We would not believe it. And it is, indeed, impossible.
But that’s the way things are in Israel. This is now the subject of a stormy public debate.
These are the facts: The Jewish National Fund (in Hebrew Keren Kayemet le-Israel - KKL) holds 13% of all the land in Israel. Its statutes explicitly prohibit the sale or rental of land to non-Jews. This means that every Jew in the world, living anywhere from Timbuktu to Kamchatka, can get land from the KKL, without even coming to Israel, while an Arab citizen of Israel, whose forefathers have lived here for hundreds - or even thousands - of years, cannot acquire a house or an apartment on its land…..
Further along:
In an official brief, the KKL [JNF] argues that it does not owe loyalty to the principles of the State of Israel, as put down in the 1948 Declaration of Independence (equality between all citizens, regardless of religion and race), but to “The Jewish People”. This means that “The Jewish People”, which is not a political body, is being presented as an independent entity superior to the State of Israel.
The KKL does not act, of course, for “the Jewish People”. It is an instrument of the Israeli Jewish community against the Israeli Arab community.
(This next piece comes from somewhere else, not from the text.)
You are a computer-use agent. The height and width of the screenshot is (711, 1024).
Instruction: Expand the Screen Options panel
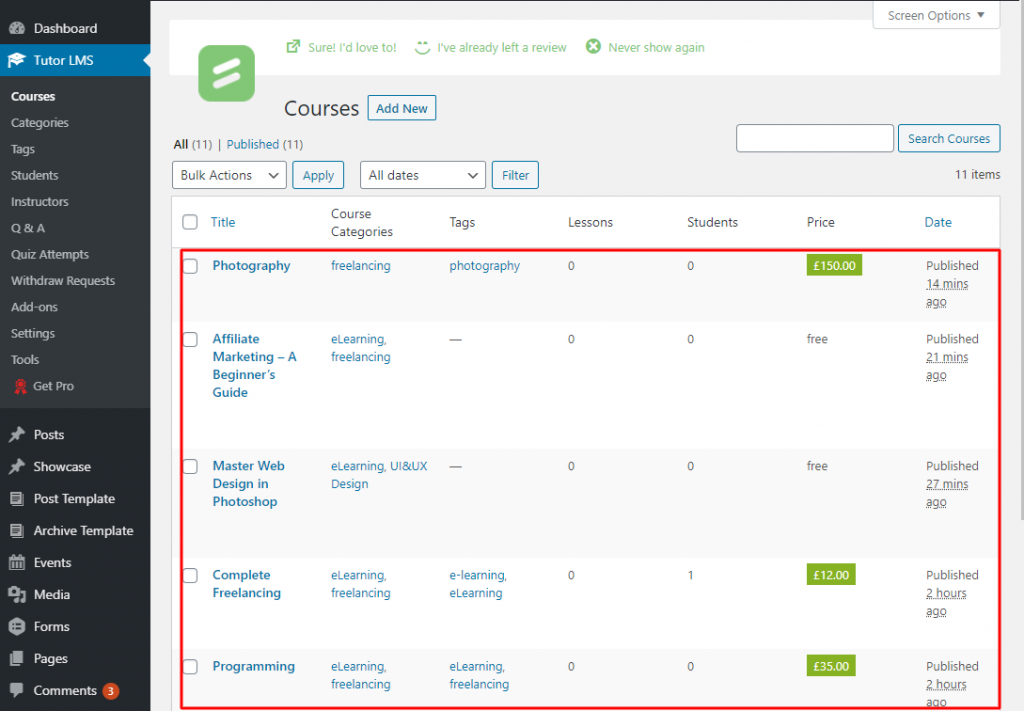[x=936, y=15]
It has become an instrument for institutionalized discrimination…..
May 20th, 2007 at 11:59 am
I grew up in a Zionist Youth Movement in the US, during the 80s and 90s. In 1999, after attending university, I decided to make aliyah. I was such an idealist Zionist, always promoting Israel on campus and serving as a “one woman hasbara (PR)”…
After living here (both in Jerusalem & Tel Aviv), I see things way differently than I had ever wanted to. I’m less observant, as I became ever-increasingly left-wing and secular, and bitter towards the religious right and organized religion in general.
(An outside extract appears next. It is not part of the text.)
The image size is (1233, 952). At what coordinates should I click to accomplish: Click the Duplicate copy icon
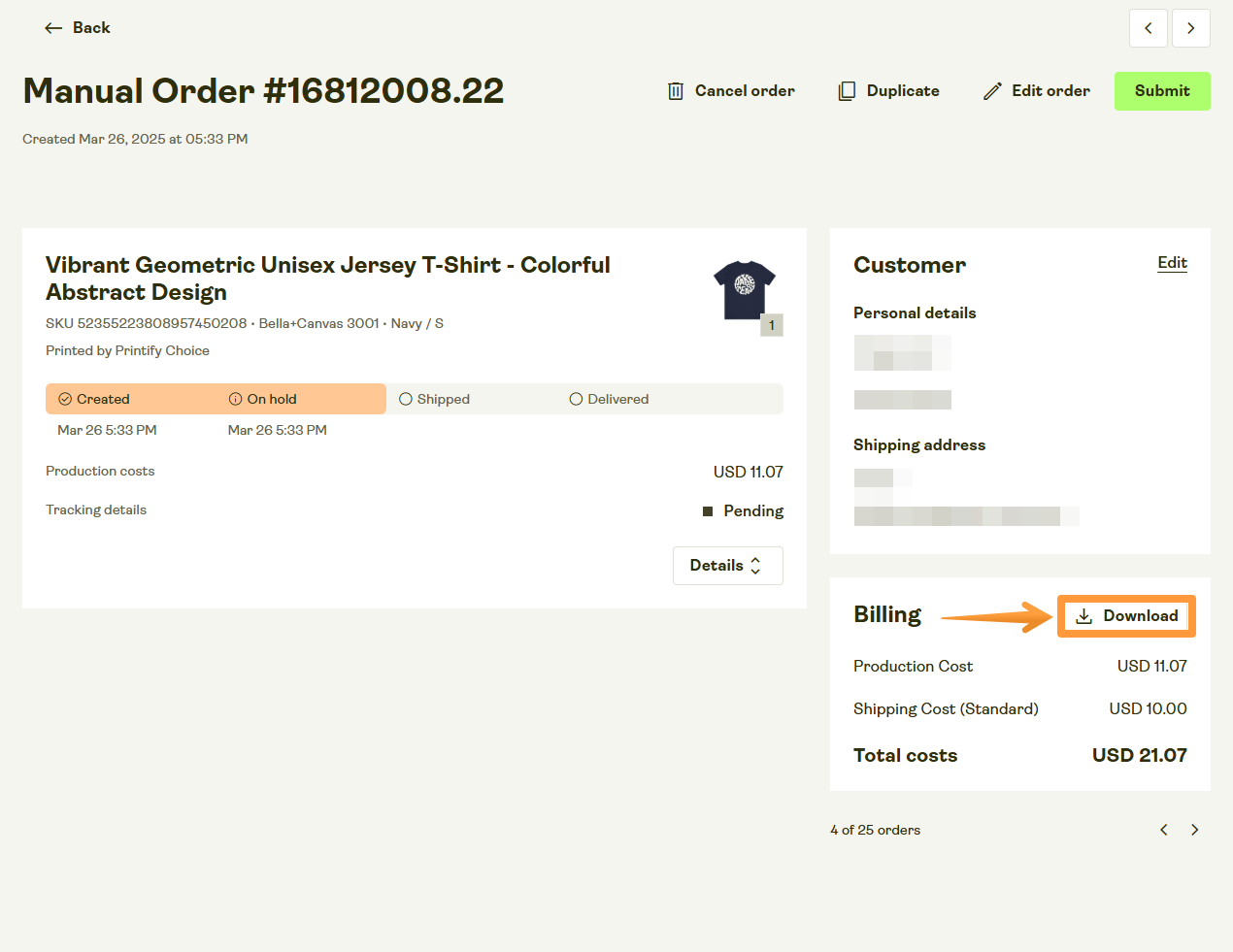click(844, 90)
Institutions I once held in such high regard - such as the JNF, working to promote Israel and “make the country bloom” - started to seem exactly how you described them “an instrument for institutionalized discrimination.” I almost even voted for the Worker’s Partyy (predominantly Arabs) in the last election, but stuck with Meretz.
I remember writing a paper once on my year program about how “the Aliyahs of escaping religious persecution in Russia were equivalent to the Pilgrims in the US” and how the Native Americans… well.. nevermind…. this isn’t quite the forum… but… you see where I’m going. I am leaving Eretz Yisrael after only 8 years… but… i’ll probably be back…
May 24th, 2007 at 1:32 pm
Uri Avnery never gets tired from blaming Israel for every thing wrong in the world. He mish mash history and talk about a “thousands of years” of Arabs in Israel land and harming their rights to the land. But when we look back to the Arabs in Israel they keep their land and houses free of Jews while they are moving to dwell in Jewish communities, for better neighborhood.
Israel is the state of the Jewish people and has the task to correct the historical discriminating of Jews even by Arabs and even in Israel land for the last centuries. Arabs don’t give Jews the minimum rights needed for living in safe and prosperity, while Israel give their Arabs the same rights as the Jews, in some exceptions as results of historical and survival dispute over the right of the Jews to have their own state in the ME. That is the issue and the Arabs know it very well. It is quite stupid to ask Israel to suicide by her own deeds.